Further, in the above-described embodiment, the key code KC, the string striking speed V, etc. are assigned to the corresponding tone generation channel of the tone synthesis circuit 9 only when the tone generation processing routine shown in FIG. An example of sending data (see step SE6) has been shown, but the present invention is not limited to this. For example, in step SD11 of the new allocation processing routine shown in FIG. 5, instead of writing the above-mentioned data in the tone generation waiting buffer, these data are sent out to the corresponding tone generation channel of the tone synthesis circuit 9 in advance, and the data shown in FIG. In step SE6 of the tone generation processing routine shown, the key-on signal may be sent to the corresponding tone generation channel of the tone synthesis circuit 9. This allows
The data transfer time can be further shortened, and pronunciation can be performed in real time.

[0051]

As described above, according to the present invention, there is an effect that the unnecessary pronunciation assignment processing is not performed. Further, there is an effect that there is no delay in sound generation and sound can be generated at a timing corresponding to the feeling of the player's key operation.

[Brief description of drawings]

FIG. 1 is a block diagram showing a configuration of an electronic musical instrument according to an embodiment of the present invention.

FIG. 2 is a flowchart showing an operation of a main routine of CPU 1 in one embodiment of the present invention.

FIG. 3 is a flowchart showing an operation of a keyboard operation detection processing routine of the CPU 1 in the embodiment of the present invention.

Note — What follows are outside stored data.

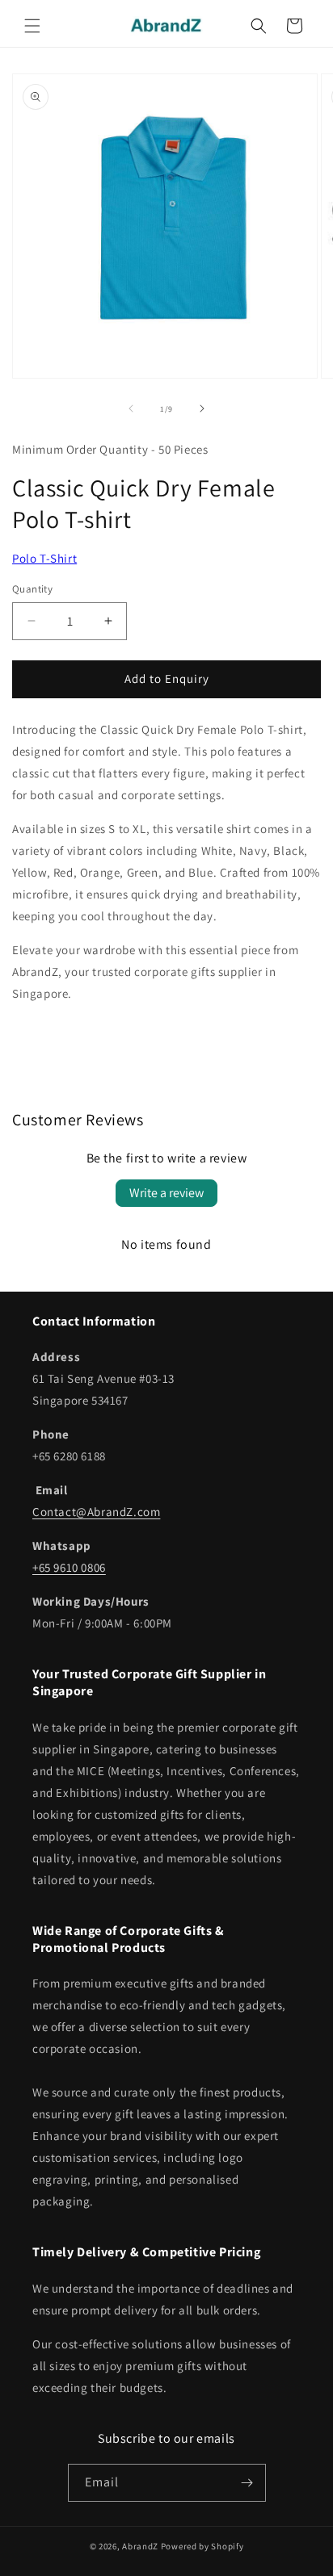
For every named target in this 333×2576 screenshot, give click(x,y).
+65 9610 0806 (69, 1567)
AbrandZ (140, 2546)
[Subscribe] (247, 2483)
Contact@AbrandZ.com (96, 1511)
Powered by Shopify (202, 2546)
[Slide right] (202, 408)
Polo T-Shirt (44, 558)
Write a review (166, 1192)
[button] (32, 26)
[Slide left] (131, 408)
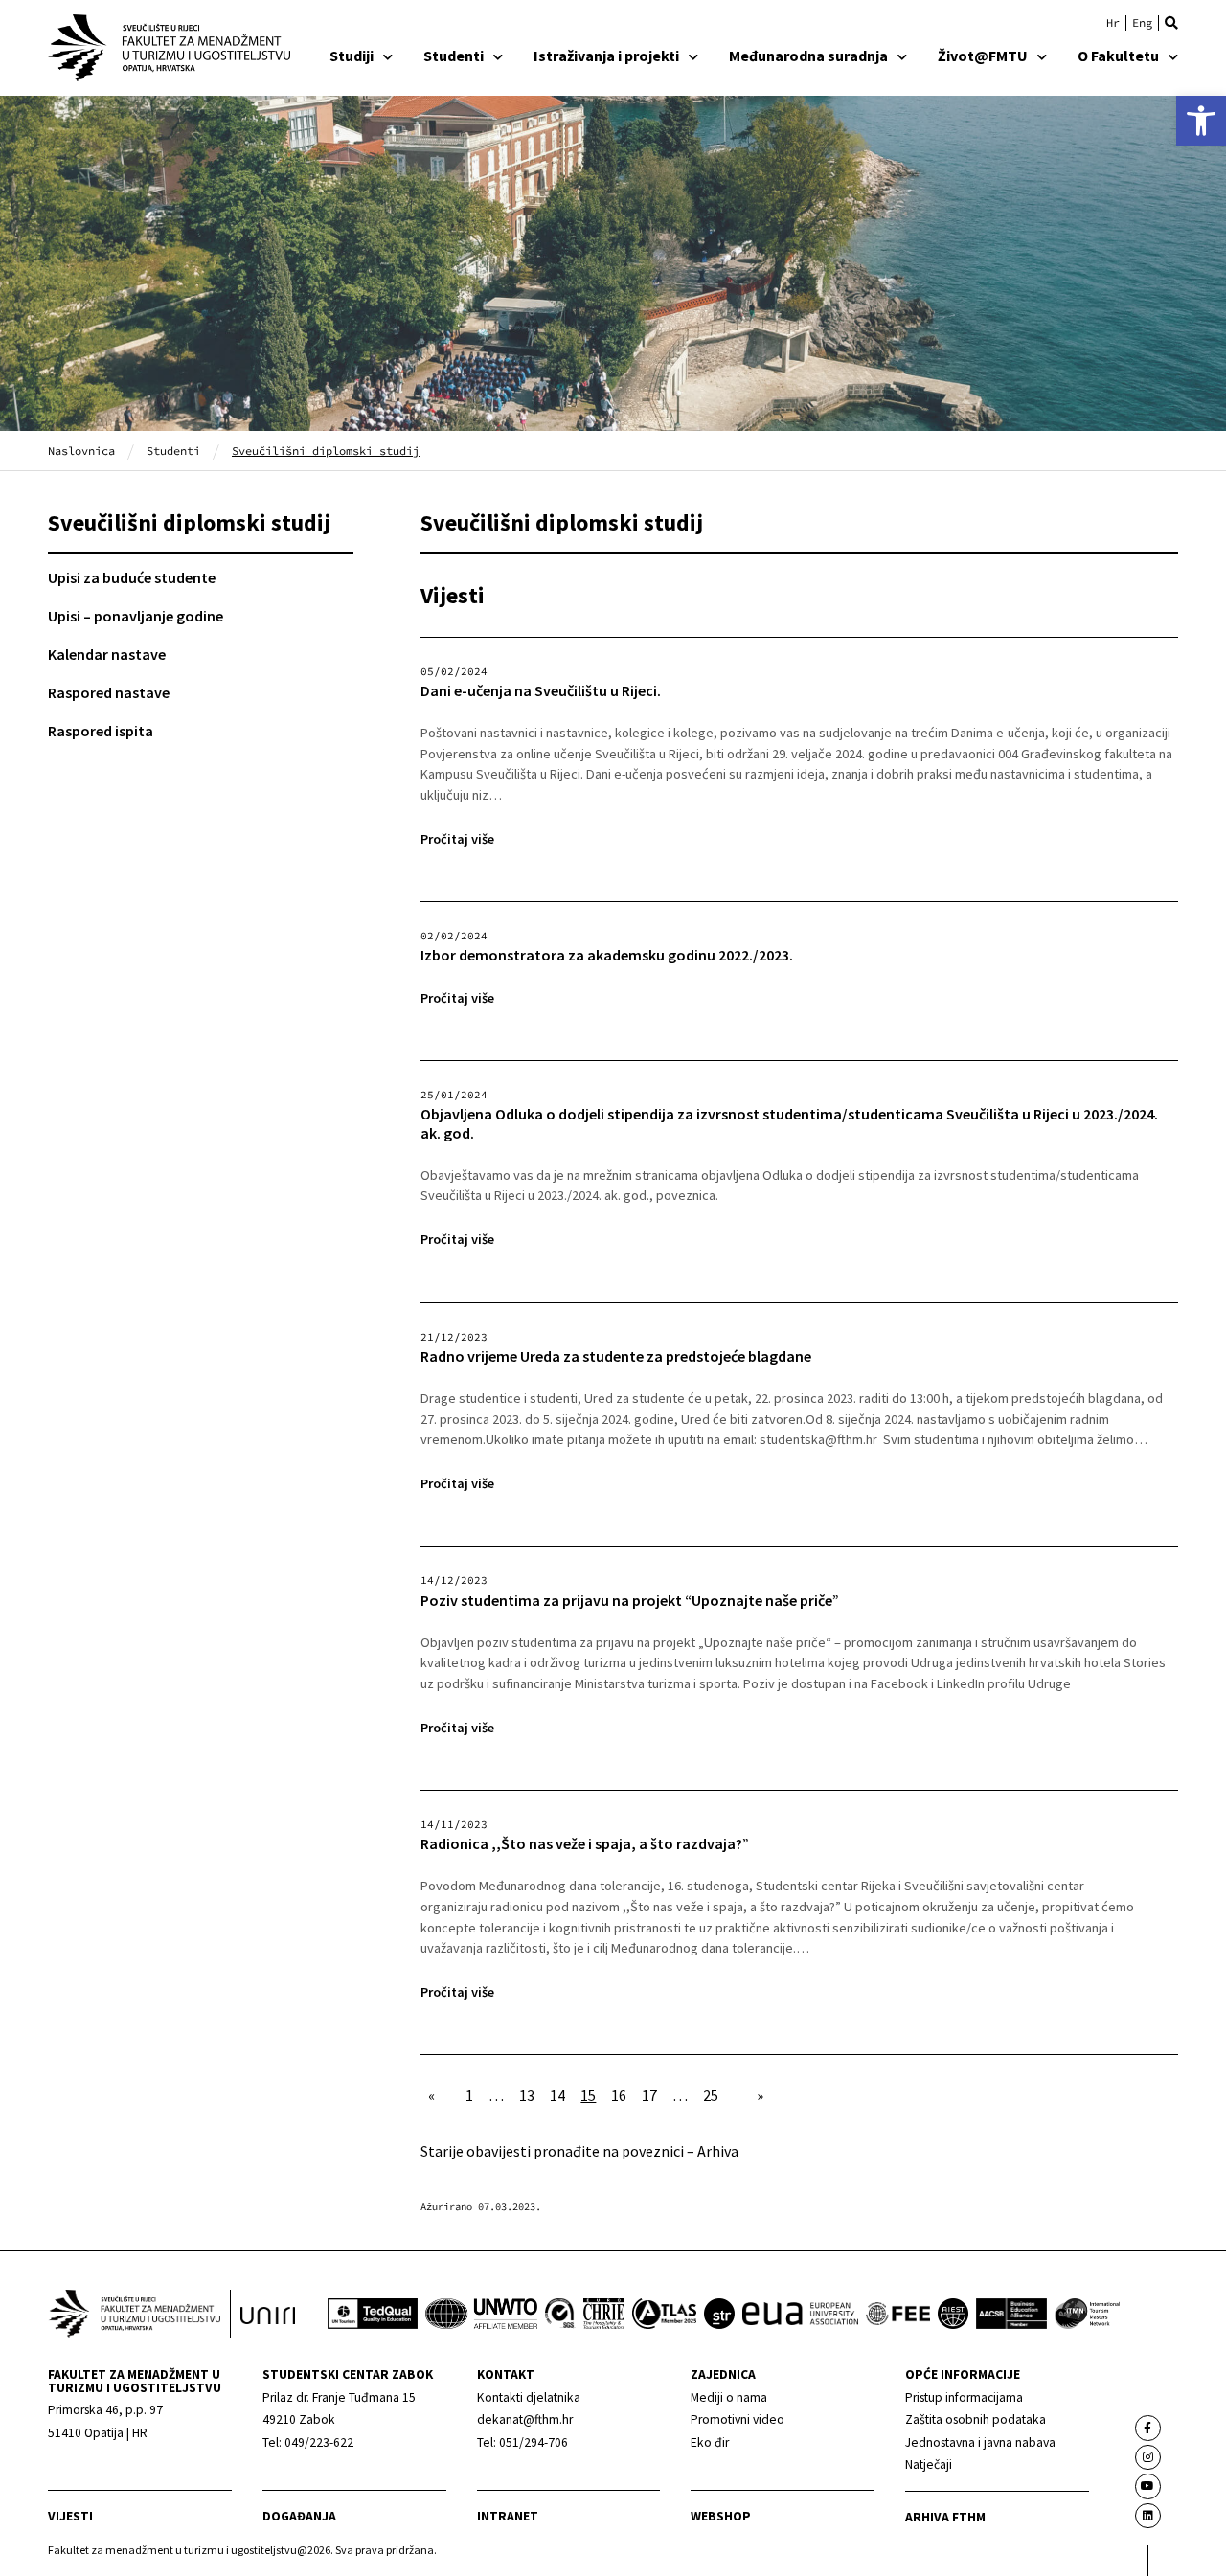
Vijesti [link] (70, 2516)
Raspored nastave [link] (109, 692)
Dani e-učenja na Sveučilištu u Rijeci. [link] (540, 691)
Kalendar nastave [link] (107, 654)
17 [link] (649, 2095)
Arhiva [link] (717, 2150)
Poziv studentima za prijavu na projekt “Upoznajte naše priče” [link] (629, 1601)
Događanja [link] (299, 2516)
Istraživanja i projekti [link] (606, 55)
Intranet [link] (507, 2516)
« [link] (431, 2095)
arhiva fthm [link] (945, 2517)
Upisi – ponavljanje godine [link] (135, 615)
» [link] (760, 2095)
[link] (1201, 121)
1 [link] (469, 2095)
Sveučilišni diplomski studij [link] (189, 522)
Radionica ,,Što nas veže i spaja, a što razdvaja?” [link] (584, 1844)
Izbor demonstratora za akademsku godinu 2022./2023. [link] (606, 955)
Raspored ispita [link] (100, 730)
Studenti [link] (453, 55)
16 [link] (618, 2095)
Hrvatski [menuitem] (1113, 23)
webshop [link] (721, 2516)
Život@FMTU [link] (983, 55)
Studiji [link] (351, 55)
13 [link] (526, 2095)
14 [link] (557, 2095)
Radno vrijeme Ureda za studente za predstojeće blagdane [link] (615, 1356)
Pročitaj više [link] (457, 838)
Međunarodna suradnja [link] (808, 55)
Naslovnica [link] (81, 450)
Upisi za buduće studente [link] (132, 577)
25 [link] (710, 2095)
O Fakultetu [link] (1118, 55)
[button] (1171, 23)
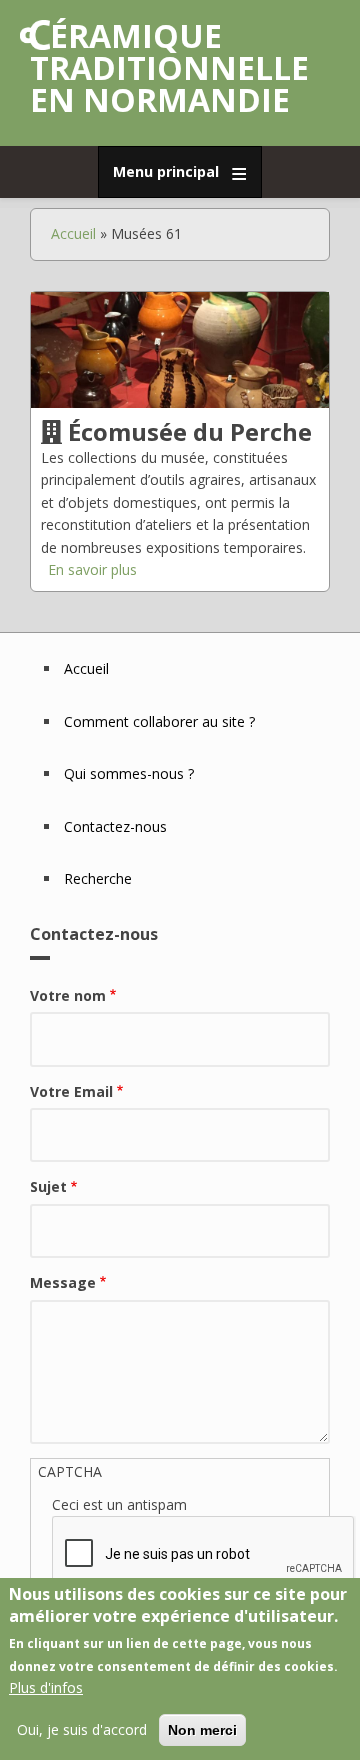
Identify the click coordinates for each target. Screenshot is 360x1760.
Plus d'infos (46, 1687)
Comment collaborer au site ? (159, 721)
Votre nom (68, 995)
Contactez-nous (115, 826)
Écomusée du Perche (190, 431)
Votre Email (71, 1091)
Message (63, 1282)
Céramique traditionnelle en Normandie (169, 68)
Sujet (48, 1186)
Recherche (98, 878)
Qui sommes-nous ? (129, 773)
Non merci (202, 1730)
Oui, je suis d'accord (82, 1729)
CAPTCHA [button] (70, 1471)
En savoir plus (92, 569)
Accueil (73, 233)
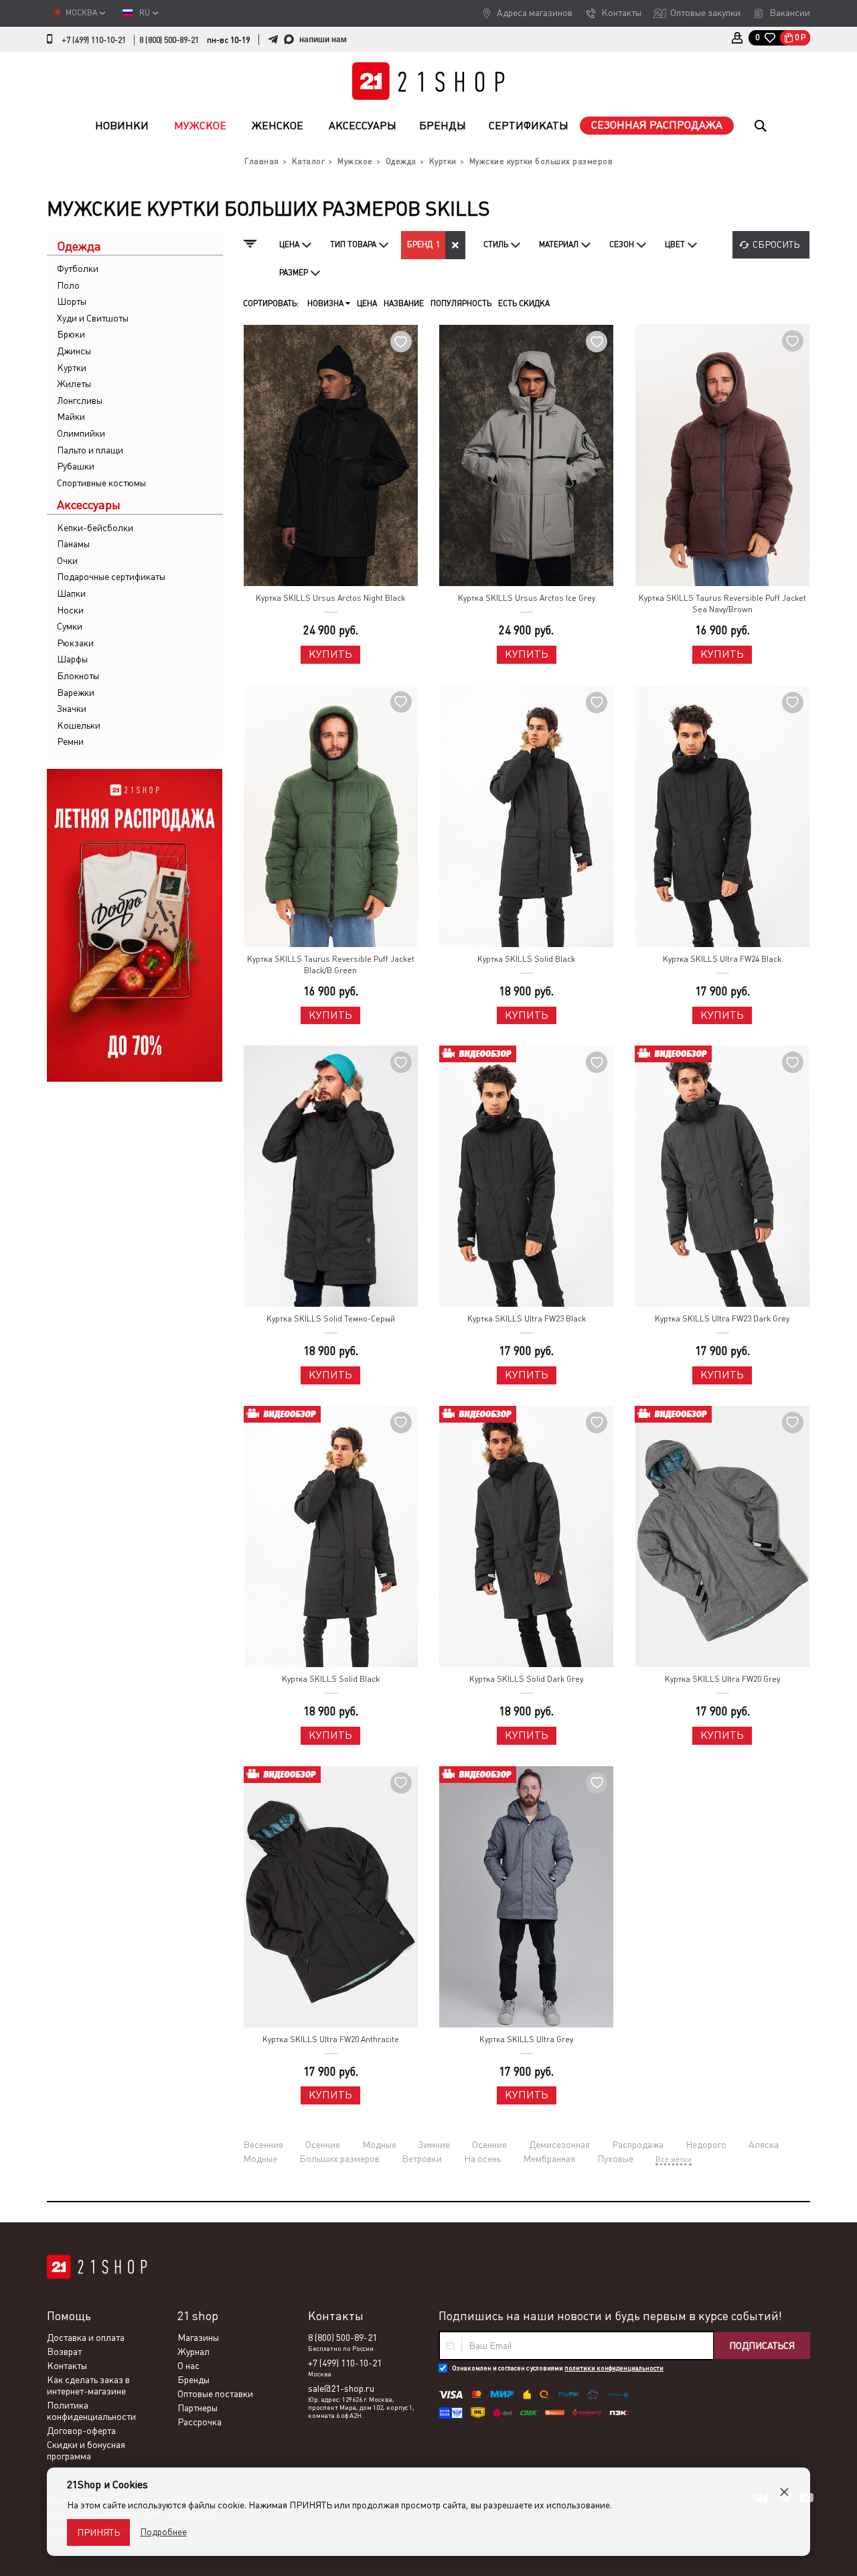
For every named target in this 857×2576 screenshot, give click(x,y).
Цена (367, 303)
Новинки (122, 125)
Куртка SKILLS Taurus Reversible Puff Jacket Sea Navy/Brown (722, 603)
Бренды (442, 125)
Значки (71, 708)
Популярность (461, 303)
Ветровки (422, 2158)
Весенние (263, 2144)
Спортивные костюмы (101, 483)
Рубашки (75, 466)
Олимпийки (81, 433)
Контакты (621, 12)
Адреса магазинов (534, 12)
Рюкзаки (75, 643)
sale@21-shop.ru (341, 2388)
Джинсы (74, 351)
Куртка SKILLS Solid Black (526, 959)
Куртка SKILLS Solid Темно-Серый (330, 1318)
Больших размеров (339, 2158)
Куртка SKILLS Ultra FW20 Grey (722, 1679)
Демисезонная (559, 2144)
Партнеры (197, 2408)
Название (404, 303)
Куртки (71, 367)
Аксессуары (362, 125)
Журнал (193, 2351)
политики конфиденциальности (614, 2368)
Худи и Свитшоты (93, 318)
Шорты (71, 301)
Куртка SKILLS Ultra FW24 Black (722, 959)
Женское (277, 125)
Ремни (70, 741)
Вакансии (789, 12)
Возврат (64, 2351)
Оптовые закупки (705, 12)
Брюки (71, 334)
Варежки (75, 692)
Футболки (77, 268)
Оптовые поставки (215, 2393)
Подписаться (762, 2345)
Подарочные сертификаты (111, 576)
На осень (482, 2158)
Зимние (434, 2144)
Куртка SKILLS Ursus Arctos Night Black (330, 598)
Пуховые (615, 2158)
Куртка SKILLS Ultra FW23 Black (526, 1318)
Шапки (71, 593)
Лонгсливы (79, 400)
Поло (68, 285)
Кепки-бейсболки (95, 527)
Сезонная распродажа (656, 125)
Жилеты (74, 383)
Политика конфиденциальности (91, 2411)
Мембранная (549, 2158)
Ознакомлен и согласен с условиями (558, 2368)
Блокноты (78, 675)
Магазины (198, 2337)
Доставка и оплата (86, 2337)
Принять (98, 2532)
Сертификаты (528, 125)
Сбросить (776, 244)
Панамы (73, 544)
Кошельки (78, 725)
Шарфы (72, 659)
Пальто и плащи (90, 450)
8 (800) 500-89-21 (169, 40)
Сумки (69, 626)
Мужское (200, 125)
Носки (70, 610)
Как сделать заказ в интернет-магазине (88, 2385)
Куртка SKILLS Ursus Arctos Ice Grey (526, 598)
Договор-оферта (81, 2430)
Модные (379, 2144)
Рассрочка (199, 2422)
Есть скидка (524, 303)
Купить (330, 654)
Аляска (764, 2144)
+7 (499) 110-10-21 (94, 40)
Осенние (322, 2144)
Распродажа (638, 2144)
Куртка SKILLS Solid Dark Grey (526, 1679)
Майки (71, 416)
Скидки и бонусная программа (86, 2450)
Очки (67, 560)
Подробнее (163, 2531)
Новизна (326, 303)
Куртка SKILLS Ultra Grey (526, 2039)
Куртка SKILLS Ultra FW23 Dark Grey (722, 1318)
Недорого (706, 2144)
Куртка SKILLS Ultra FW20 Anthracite (330, 2039)
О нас (188, 2365)
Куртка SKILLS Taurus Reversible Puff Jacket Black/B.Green (330, 964)
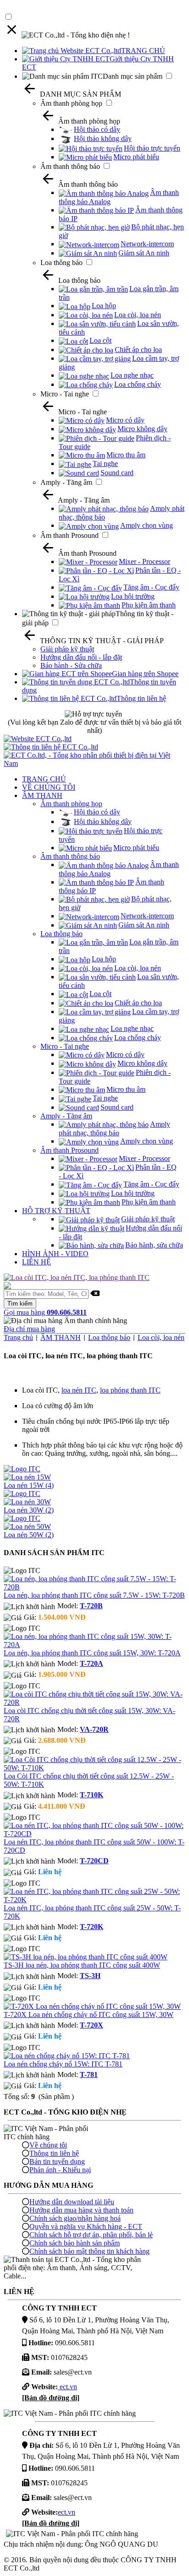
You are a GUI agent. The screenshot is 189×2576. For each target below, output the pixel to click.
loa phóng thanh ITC (130, 1390)
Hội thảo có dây (97, 129)
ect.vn (67, 2387)
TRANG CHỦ (143, 50)
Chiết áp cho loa (138, 349)
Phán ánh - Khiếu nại (60, 2170)
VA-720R (94, 1729)
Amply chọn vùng (146, 525)
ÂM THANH (42, 795)
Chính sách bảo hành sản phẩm (74, 2243)
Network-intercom (147, 244)
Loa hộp (104, 305)
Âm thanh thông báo (70, 166)
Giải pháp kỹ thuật (67, 649)
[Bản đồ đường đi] (50, 2398)
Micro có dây (125, 420)
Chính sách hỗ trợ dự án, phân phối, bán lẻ (91, 2235)
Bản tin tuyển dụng (57, 2161)
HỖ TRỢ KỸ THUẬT (56, 1211)
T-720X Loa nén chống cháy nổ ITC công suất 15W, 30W (88, 2014)
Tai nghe (105, 463)
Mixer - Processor (144, 561)
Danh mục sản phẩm (132, 76)
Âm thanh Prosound (69, 535)
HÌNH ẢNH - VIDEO (55, 1254)
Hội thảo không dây (103, 138)
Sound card (116, 473)
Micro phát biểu (136, 157)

FIG. 4 is a flow chart showing an operation of a tone generation assignment processing routine of the CPU 1 in the embodiment of the present invention.

FIG. 5 is a flowchart showing an operation of a new allocation processing routine of the CPU 1 in the embodiment of the present invention.

FIG. 6 is a flowchart showing an operation of a new allocation processing routine of the CPU 1 in the embodiment of the present invention.

FIG. 7 is a flow chart showing an operation of a tone generation processing routine of the CPU 1 in the embodiment of the present invention.

FIG. 8 is a diagram for explaining the basic idea of the present invention.

[Explanation of symbols]

1 ... CPU, 2 ... Timer, 3 ... ROM, 4 ... R
AM, 5 ... keyboard, 6 ... key interface, 7 ...
Operation panel, 8 ... Panel interface, 9 ... Sound synthesis circuit, 10 ... Sound system.

Claims (1)

[Claims] 1. A keyboard comprising a plurality of keys, a key displacement detecting means for detecting displacement of each of the plurality of keys, and a key for generating an operation speed of each key based on a detection result of the key displacement detecting means. An operation speed generating means, a determining means for determining whether or not the operation speed of each key is higher than a predetermined value, and a plurality of tone generation channels for generating tone signals, and a plurality of tone signals for each tone generation channel. And a key operation speed generating means for allocating the generation of a new musical sound to any of the plurality of sound generation channels of the musical sound generating means based on the judgment result of the judging means. And a control means for instructing the start of the generation of a musical tone signal in the musical tone generating means based on the operation speed of each key and the determination result of the determining means. Sub musical instrument.